Überführe die folgenden Daten vollständig in eine JSON-Liste aus Zeichenketten, mit einem Eintrag pro Zeile und ohne Leerzeilen.

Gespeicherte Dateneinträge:
────────────────────

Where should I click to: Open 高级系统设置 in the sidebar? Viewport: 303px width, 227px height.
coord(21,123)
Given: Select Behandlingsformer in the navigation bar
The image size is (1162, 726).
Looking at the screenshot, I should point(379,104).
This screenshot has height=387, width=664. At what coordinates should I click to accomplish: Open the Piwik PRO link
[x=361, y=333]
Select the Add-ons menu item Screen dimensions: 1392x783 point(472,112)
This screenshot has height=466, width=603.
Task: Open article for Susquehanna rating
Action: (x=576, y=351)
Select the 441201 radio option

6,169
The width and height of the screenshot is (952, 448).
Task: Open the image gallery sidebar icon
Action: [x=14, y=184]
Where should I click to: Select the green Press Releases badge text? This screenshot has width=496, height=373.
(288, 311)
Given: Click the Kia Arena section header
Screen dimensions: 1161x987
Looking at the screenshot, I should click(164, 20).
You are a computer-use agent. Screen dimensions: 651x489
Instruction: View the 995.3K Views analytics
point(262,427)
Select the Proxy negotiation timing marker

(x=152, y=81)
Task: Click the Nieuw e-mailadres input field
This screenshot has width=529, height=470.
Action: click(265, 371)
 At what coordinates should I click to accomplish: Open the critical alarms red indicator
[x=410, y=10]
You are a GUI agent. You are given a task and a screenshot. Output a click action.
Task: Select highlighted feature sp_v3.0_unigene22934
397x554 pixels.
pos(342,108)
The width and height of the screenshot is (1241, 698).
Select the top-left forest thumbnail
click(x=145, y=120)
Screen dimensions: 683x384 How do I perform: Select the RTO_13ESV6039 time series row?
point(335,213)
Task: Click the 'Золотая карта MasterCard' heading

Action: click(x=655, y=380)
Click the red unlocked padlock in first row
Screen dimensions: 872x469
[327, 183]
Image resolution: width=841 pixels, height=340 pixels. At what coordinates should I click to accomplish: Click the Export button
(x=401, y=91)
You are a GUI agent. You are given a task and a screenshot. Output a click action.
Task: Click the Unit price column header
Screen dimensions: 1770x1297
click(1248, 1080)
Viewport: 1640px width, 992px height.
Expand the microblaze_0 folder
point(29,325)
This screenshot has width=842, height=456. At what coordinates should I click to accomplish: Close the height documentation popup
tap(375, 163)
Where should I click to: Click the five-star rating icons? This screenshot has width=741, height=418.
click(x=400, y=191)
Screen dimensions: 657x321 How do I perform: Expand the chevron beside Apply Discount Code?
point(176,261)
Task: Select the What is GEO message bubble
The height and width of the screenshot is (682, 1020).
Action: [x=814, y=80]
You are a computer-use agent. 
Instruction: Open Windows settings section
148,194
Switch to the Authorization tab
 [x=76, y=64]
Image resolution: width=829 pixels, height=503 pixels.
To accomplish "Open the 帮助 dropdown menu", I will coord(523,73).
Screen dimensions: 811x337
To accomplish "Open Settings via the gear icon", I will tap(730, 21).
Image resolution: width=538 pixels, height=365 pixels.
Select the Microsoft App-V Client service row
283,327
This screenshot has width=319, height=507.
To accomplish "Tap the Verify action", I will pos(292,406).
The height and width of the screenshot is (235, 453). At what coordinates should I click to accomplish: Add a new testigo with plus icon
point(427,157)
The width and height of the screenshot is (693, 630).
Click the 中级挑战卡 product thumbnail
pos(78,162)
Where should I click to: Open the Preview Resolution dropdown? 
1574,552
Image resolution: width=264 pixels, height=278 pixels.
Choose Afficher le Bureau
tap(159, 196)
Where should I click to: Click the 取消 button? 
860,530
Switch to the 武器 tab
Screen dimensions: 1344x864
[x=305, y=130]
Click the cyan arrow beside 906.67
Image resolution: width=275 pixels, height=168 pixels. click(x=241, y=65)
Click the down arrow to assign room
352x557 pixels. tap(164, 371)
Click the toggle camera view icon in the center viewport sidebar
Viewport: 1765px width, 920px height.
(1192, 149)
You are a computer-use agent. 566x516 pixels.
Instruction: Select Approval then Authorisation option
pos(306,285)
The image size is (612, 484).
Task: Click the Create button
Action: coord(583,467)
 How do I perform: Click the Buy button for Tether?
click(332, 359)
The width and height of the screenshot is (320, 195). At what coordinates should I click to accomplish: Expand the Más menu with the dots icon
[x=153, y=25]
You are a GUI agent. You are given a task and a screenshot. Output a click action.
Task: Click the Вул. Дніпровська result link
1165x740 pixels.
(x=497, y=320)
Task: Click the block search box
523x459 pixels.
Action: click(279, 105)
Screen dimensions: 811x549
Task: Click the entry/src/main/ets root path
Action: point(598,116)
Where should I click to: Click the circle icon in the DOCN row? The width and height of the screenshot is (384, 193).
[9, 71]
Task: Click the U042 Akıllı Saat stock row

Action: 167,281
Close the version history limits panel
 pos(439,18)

────────────────────

-- Vollständige Antwort --
[
  "Where should I click to: Open 高级系统设置 in the sidebar? Viewport: 303px width, 227px height.",
  "coord(21,123)",
  "Given: Select Behandlingsformer in the navigation bar",
  "The image size is (1162, 726).",
  "Looking at the screenshot, I should point(379,104).",
  "This screenshot has height=387, width=664. At what coordinates should I click to accomplish: Open the Piwik PRO link",
  "[x=361, y=333]",
  "Select the Add-ons menu item Screen dimensions: 1392x783 point(472,112)",
  "This screenshot has height=466, width=603.",
  "Task: Open article for Susquehanna rating",
  "Action: (x=576, y=351)",
  "Select the 441201 radio option",
  "6,169",
  "The width and height of the screenshot is (952, 448).",
  "Task: Open the image gallery sidebar icon",
  "Action: [x=14, y=184]",
  "Where should I click to: Select the green Press Releases badge text? This screenshot has width=496, height=373.",
  "(288, 311)",
  "Given: Click the Kia Arena section header",
  "Screen dimensions: 1161x987",
  "Looking at the screenshot, I should click(164, 20).",
  "You are a computer-use agent. Screen dimensions: 651x489",
  "Instruction: View the 995.3K Views analytics",
  "point(262,427)",
  "Select the Proxy negotiation timing marker",
  "(x=152, y=81)",
  "Task: Click the Nieuw e-mailadres input field",
  "This screenshot has width=529, height=470.",
  "Action: click(265, 371)",
  " At what coordinates should I click to accomplish: Open the critical alarms red indicator",
  "[x=410, y=10]",
  "You are a GUI agent. You are given a task and a screenshot. Output a click action.",
  "Task: Select highlighted feature sp_v3.0_unigene22934",
  "397x554 pixels.",
  "pos(342,108)",
  "The width and height of the screenshot is (1241, 698).",
  "Select the top-left forest thumbnail",
  "click(x=145, y=120)",
  "Screen dimensions: 683x384 How do I perform: Select the RTO_13ESV6039 time series row?",
  "point(335,213)",
  "Task: Click the 'Золотая карта MasterCard' heading",
  "Action: click(x=655, y=380)",
  "Click the red unlocked padlock in first row",
  "Screen dimensions: 872x469",
  "[327, 183]",
  "Image resolution: width=841 pixels, height=340 pixels. At what coordinates should I click to accomplish: Click the Export button",
  "(x=401, y=91)",
  "You are a GUI agent. You are given a task and a screenshot. Output a click action.",
  "Task: Click the Unit price column header",
  "Screen dimensions: 1770x1297",
  "click(1248, 1080)",
  "Viewport: 1640px width, 992px height.",
  "Expand the microblaze_0 folder",
  "point(29,325)",
  "This screenshot has width=842, height=456. At what coordinates should I click to accomplish: Close the height documentation popup",
  "tap(375, 163)",
  "Where should I click to: Click the five-star rating icons? This screenshot has width=741, height=418.",
  "click(x=400, y=191)",
  "Screen dimensions: 657x321 How do I perform: Expand the chevron beside Apply Discount Code?",
  "point(176,261)",
  "Task: Select the What is GEO message bubble",
  "The height and width of the screenshot is (682, 1020).",
  "Action: [x=814, y=80]",
  "You are a computer-use agent. ",
  "Instruction: Open Windows settings section",
  "148,194",
  "Switch to the Authorization tab",
  " [x=76, y=64]",
  "Image resolution: width=829 pixels, height=503 pixels.",
  "To accomplish \"Open the 帮助 dropdown menu\", I will coord(523,73).",
  "Screen dimensions: 811x337",
  "To accomplish \"Open Settings via the gear icon\", I will tap(730, 21).",
  "Image resolution: width=538 pixels, height=365 pixels.",
  "Select the Microsoft App-V Client service row",
  "283,327",
  "This screenshot has width=319, height=507.",
  "To accomplish \"Tap the Verify action\", I will pos(292,406).",
  "The height and width of the screenshot is (235, 453). At what coordinates should I click to accomplish: Add a new testigo with plus icon",
  "point(427,157)",
  "The width and height of the screenshot is (693, 630).",
  "Click the 中级挑战卡 product thumbnail",
  "pos(78,162)",
  "Where should I click to: Open the Preview Resolution dropdown? ",
  "1574,552",
  "Image resolution: width=264 pixels, height=278 pixels.",
  "Choose Afficher le Bureau",
  "tap(159, 196)",
  "Where should I click to: Click the 取消 button? ",
  "860,530",
  "Switch to the 武器 tab",
  "Screen dimensions: 1344x864",
  "[x=305, y=130]",
  "Click the cyan arrow beside 906.67",
  "Image resolution: width=275 pixels, height=168 pixels. click(x=241, y=65)",
  "Click the down arrow to assign room",
  "352x557 pixels. tap(164, 371)",
  "Click the toggle camera view icon in the center viewport sidebar",
  "Viewport: 1765px width, 920px height.",
  "(1192, 149)",
  "You are a computer-use agent. 566x516 pixels.",
  "Instruction: Select Approval then Authorisation option",
  "pos(306,285)",
  "The image size is (612, 484).",
  "Task: Click the Create button",
  "Action: coord(583,467)",
  " How do I perform: Click the Buy button for Tether?",
  "click(332, 359)",
  "The width and height of the screenshot is (320, 195). At what coordinates should I click to accomplish: Expand the Más menu with the dots icon",
  "[x=153, y=25]",
  "You are a GUI agent. You are given a task and a screenshot. Output a click action.",
  "Task: Click the Вул. Дніпровська result link",
  "1165x740 pixels.",
  "(x=497, y=320)",
  "Task: Click the block search box",
  "523x459 pixels.",
  "Action: click(279, 105)",
  "Screen dimensions: 811x549",
  "Task: Click the entry/src/main/ets root path",
  "Action: point(598,116)",
  "Where should I click to: Click the circle icon in the DOCN row? The width and height of the screenshot is (384, 193).",
  "[9, 71]",
  "Task: Click the U042 Akıllı Saat stock row",
  "Action: 167,281",
  "Close the version history limits panel",
  " pos(439,18)"
]